Domain Generalization through Attenuation of Domain-Specific Information
Reiji Saito, Kazuhiro Hotta
TL;DR
This work tackles domain generalization for automotive semantic segmentation by introducing Domain Independence (DI) to quantify where domain-specific information resides and Attenuation of Domain-Specific Information (ADSI) to suppress such cues. DI analyzes feature representations from a frozen encoder and a frequency-space decomposition to identify domain dependence, while ADSI applies a Butterworth-based low-frequency attenuation to both amplitude and phase components, with a color-preserving scalar in [0,1], enabling domain-robust learning from a single domain. Empirically, ADSI outperforms strong baselines like Rein across GTA5-to-Real and Cityscapes-to-ACDC transfers, and ablations show joint attenuation of amplitude and phase with Butterworth masks yields the best gains, though challenges remain under rain/night conditions. The proposed framework provides a principled, frequency-aware approach to domain generalization that leverages single-domain data while maintaining essential color information, with practical impact for robust perception in diverse driving environments.
Abstract
In this paper, we propose a new evaluation metric called Domain Independence (DI) and Attenuation of Domain-Specific Information (ADSI) which is specifically designed for domain-generalized semantic segmentation in automotive images. DI measures the presence of domain-specific information: a lower DI value indicates strong domain dependence, while a higher DI value suggests greater domain independence.

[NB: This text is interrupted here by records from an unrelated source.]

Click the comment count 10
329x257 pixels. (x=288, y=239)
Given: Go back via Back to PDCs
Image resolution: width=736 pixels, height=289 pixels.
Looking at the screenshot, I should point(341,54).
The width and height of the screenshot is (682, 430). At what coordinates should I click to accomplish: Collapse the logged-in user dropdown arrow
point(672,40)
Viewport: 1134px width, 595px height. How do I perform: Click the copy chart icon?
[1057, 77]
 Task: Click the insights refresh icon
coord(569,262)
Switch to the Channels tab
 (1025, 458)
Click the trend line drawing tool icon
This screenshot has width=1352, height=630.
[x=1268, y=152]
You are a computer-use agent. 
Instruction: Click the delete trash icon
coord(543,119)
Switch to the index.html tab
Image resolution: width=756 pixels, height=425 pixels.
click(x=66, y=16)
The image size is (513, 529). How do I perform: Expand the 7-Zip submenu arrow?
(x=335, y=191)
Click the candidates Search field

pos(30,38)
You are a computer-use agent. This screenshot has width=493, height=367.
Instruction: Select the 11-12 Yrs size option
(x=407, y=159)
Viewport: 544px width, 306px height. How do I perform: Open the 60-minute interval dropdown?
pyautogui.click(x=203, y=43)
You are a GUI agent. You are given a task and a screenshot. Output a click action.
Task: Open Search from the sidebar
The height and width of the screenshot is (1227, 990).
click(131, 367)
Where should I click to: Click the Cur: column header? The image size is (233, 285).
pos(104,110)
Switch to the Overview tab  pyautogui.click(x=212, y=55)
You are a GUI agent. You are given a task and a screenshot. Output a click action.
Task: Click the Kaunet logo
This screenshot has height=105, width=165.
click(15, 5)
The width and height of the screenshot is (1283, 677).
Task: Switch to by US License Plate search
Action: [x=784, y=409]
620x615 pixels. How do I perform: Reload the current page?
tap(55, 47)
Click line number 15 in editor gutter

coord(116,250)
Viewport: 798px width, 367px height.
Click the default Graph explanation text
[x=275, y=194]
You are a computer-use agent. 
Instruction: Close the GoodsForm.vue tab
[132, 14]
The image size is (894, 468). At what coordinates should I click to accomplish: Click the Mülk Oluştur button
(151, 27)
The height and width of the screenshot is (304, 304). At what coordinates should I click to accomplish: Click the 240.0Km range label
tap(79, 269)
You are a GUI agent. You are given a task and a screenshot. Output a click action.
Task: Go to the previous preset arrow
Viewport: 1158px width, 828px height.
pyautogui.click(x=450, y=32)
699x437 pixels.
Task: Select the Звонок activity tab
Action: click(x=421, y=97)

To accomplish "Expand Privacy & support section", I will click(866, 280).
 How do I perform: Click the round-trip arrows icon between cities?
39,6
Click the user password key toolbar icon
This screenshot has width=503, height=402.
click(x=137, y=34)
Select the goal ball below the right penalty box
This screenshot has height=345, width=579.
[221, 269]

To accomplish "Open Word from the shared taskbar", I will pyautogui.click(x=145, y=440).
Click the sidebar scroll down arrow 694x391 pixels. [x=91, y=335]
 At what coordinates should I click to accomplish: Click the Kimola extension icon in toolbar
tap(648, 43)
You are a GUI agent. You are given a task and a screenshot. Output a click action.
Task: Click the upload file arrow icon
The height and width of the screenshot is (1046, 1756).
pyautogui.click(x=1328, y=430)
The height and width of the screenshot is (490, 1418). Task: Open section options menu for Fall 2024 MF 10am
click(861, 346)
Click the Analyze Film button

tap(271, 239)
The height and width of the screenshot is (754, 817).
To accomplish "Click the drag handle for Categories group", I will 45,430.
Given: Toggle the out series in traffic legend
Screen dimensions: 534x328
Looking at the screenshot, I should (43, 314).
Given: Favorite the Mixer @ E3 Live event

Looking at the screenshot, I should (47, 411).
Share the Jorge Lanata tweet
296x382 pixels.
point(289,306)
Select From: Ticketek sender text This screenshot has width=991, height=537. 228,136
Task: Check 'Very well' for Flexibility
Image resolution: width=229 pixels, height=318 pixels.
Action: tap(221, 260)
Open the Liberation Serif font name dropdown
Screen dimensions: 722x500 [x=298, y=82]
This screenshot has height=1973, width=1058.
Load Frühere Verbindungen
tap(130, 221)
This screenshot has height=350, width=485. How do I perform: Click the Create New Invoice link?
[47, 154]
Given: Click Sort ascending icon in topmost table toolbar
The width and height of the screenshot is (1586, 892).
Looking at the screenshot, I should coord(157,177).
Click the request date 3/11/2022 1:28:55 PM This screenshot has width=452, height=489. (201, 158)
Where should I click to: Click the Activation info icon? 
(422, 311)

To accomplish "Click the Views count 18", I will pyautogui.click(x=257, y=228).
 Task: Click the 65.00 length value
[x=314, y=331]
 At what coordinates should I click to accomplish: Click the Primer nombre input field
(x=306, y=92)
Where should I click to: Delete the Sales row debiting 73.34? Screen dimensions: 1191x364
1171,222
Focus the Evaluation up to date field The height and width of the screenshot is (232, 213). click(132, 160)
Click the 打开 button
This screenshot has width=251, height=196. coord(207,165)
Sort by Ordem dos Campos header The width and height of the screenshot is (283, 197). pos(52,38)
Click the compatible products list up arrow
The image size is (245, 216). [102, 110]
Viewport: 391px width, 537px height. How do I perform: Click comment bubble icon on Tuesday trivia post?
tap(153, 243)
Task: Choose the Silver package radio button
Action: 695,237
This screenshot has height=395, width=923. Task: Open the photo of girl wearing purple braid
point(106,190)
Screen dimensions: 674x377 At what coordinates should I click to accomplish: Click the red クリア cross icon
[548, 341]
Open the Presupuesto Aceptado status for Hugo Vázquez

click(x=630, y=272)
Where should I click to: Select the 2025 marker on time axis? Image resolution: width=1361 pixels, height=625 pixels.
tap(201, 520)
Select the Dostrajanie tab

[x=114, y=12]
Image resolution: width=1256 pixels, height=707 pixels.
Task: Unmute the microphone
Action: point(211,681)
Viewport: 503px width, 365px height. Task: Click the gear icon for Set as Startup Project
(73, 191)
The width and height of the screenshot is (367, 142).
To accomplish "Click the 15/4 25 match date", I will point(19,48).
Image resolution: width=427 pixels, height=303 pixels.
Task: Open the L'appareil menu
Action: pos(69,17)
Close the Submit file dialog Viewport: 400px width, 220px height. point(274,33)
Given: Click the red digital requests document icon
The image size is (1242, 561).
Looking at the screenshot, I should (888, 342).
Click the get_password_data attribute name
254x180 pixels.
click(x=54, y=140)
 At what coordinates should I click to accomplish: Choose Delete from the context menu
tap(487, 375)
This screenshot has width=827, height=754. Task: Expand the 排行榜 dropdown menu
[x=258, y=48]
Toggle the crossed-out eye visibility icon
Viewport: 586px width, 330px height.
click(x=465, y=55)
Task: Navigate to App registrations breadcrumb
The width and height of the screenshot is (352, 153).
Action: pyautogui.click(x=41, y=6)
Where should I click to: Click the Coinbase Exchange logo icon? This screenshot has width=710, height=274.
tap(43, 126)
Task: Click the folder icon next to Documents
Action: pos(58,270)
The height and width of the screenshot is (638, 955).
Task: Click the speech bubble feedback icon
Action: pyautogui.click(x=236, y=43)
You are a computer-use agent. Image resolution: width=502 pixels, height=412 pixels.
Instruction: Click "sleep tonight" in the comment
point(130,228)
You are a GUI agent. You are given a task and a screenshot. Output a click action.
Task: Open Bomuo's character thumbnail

This makes it roughly where domain-specific information exists and up to which frequency range it is present. As a result, it becomes possible to effectively suppress only the regions in the image that contain domain-specific information, enabling feature extraction independent of the domain. ADSI uses a Butterworth filter to remove the low-frequency components of images that contain inherent domain-specific information such as sensor characteristics and lighting conditions. However, since low-frequency components also contain important information such as color, we should not remove them completely. Thus, a scalar value (ranging from 0 to 1) is multiplied by the low-frequency components to retain essential information. This helps the model learn more domain-independent features. In experiments, GTA5 (synthetic dataset) was used as training images, and a real-world dataset was used for evaluation, and the proposed method outperformed conventional approaches. Similarly, in experiments that the Cityscapes (real-world dataset) was used for training and various environment datasets such as rain and nighttime were used for evaluation, the proposed method demonstrated its robustness under nighttime conditions.